■ Exercise details
Reproduce the following data verbatim, line for line.

# Start of Extracted material

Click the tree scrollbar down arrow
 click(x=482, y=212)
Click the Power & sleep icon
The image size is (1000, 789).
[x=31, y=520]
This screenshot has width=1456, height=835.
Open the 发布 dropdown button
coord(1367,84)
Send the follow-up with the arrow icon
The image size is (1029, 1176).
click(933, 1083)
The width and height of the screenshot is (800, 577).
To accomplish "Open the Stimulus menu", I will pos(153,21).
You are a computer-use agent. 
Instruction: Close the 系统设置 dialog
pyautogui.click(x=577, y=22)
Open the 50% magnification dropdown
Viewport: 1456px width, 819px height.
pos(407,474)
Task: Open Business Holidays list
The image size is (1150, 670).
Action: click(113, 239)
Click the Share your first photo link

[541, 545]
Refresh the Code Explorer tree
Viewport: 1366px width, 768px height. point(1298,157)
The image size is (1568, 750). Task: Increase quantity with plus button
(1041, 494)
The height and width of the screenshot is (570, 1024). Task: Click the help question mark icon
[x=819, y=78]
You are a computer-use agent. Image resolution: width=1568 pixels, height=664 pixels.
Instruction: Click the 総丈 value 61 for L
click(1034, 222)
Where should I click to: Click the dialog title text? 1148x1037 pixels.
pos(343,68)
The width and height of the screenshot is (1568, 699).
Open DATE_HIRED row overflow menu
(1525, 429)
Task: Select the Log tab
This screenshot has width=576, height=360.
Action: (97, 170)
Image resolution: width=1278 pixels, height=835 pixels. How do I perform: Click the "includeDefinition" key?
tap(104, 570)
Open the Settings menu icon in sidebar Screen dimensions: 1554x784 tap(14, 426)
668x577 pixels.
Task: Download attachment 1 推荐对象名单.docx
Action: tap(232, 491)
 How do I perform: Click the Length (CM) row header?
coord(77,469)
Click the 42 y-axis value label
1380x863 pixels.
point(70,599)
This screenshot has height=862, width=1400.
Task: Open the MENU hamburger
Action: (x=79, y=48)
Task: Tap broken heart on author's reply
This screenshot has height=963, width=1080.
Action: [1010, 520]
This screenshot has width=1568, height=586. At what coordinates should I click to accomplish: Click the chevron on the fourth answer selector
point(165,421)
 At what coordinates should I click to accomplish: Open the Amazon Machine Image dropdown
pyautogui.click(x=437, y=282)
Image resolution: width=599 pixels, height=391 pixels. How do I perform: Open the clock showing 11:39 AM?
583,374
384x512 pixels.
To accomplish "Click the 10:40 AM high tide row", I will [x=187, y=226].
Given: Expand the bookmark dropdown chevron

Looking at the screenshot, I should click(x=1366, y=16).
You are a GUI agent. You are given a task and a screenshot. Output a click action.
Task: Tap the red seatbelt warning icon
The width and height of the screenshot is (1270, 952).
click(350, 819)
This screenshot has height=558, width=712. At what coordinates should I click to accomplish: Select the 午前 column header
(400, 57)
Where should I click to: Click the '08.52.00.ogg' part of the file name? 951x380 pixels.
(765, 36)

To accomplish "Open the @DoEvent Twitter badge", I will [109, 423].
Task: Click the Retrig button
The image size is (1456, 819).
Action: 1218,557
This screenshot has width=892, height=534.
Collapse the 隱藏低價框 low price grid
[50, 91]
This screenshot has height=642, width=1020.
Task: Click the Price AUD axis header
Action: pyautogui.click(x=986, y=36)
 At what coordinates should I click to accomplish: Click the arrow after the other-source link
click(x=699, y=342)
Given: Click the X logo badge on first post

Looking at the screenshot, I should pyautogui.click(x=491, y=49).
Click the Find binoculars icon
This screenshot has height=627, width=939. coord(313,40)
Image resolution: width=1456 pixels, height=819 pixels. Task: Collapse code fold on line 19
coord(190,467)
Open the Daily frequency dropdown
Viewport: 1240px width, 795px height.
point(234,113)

# End of Extracted material

■ In response
Click the tree scrollbar down arrow
 click(x=482, y=212)
Click the Power & sleep icon
The image size is (1000, 789).
[x=31, y=520]
This screenshot has width=1456, height=835.
Open the 发布 dropdown button
coord(1367,84)
Send the follow-up with the arrow icon
The image size is (1029, 1176).
click(933, 1083)
The width and height of the screenshot is (800, 577).
To accomplish "Open the Stimulus menu", I will pos(153,21).
You are a computer-use agent. 
Instruction: Close the 系统设置 dialog
pyautogui.click(x=577, y=22)
Open the 50% magnification dropdown
Viewport: 1456px width, 819px height.
pos(407,474)
Task: Open Business Holidays list
The image size is (1150, 670).
Action: click(113, 239)
Click the Share your first photo link

[541, 545]
Refresh the Code Explorer tree
Viewport: 1366px width, 768px height. point(1298,157)
The image size is (1568, 750). Task: Increase quantity with plus button
(1041, 494)
The height and width of the screenshot is (570, 1024). Task: Click the help question mark icon
[x=819, y=78]
You are a computer-use agent. Image resolution: width=1568 pixels, height=664 pixels.
Instruction: Click the 総丈 value 61 for L
click(1034, 222)
Where should I click to: Click the dialog title text? 1148x1037 pixels.
pos(343,68)
The width and height of the screenshot is (1568, 699).
Open DATE_HIRED row overflow menu
(1525, 429)
Task: Select the Log tab
This screenshot has width=576, height=360.
Action: (97, 170)
Image resolution: width=1278 pixels, height=835 pixels. How do I perform: Click the "includeDefinition" key?
tap(104, 570)
Open the Settings menu icon in sidebar Screen dimensions: 1554x784 tap(14, 426)
668x577 pixels.
Task: Download attachment 1 推荐对象名单.docx
Action: tap(232, 491)
 How do I perform: Click the Length (CM) row header?
coord(77,469)
Click the 42 y-axis value label
1380x863 pixels.
point(70,599)
This screenshot has height=862, width=1400.
Task: Open the MENU hamburger
Action: (x=79, y=48)
Task: Tap broken heart on author's reply
This screenshot has height=963, width=1080.
Action: [1010, 520]
This screenshot has width=1568, height=586. At what coordinates should I click to accomplish: Click the chevron on the fourth answer selector
point(165,421)
 At what coordinates should I click to accomplish: Open the Amazon Machine Image dropdown
pyautogui.click(x=437, y=282)
Image resolution: width=599 pixels, height=391 pixels. How do I perform: Open the clock showing 11:39 AM?
583,374
384x512 pixels.
To accomplish "Click the 10:40 AM high tide row", I will [x=187, y=226].
Given: Expand the bookmark dropdown chevron

Looking at the screenshot, I should click(x=1366, y=16).
You are a GUI agent. You are given a task and a screenshot. Output a click action.
Task: Tap the red seatbelt warning icon
The width and height of the screenshot is (1270, 952).
click(350, 819)
This screenshot has height=558, width=712. At what coordinates should I click to accomplish: Select the 午前 column header
(400, 57)
Where should I click to: Click the '08.52.00.ogg' part of the file name? 951x380 pixels.
(765, 36)

To accomplish "Open the @DoEvent Twitter badge", I will [109, 423].
Task: Click the Retrig button
The image size is (1456, 819).
Action: 1218,557
This screenshot has width=892, height=534.
Collapse the 隱藏低價框 low price grid
[50, 91]
This screenshot has height=642, width=1020.
Task: Click the Price AUD axis header
Action: pyautogui.click(x=986, y=36)
 At what coordinates should I click to accomplish: Click the arrow after the other-source link
click(x=699, y=342)
Given: Click the X logo badge on first post

Looking at the screenshot, I should pyautogui.click(x=491, y=49).
Click the Find binoculars icon
This screenshot has height=627, width=939. coord(313,40)
Image resolution: width=1456 pixels, height=819 pixels. Task: Collapse code fold on line 19
coord(190,467)
Open the Daily frequency dropdown
Viewport: 1240px width, 795px height.
point(234,113)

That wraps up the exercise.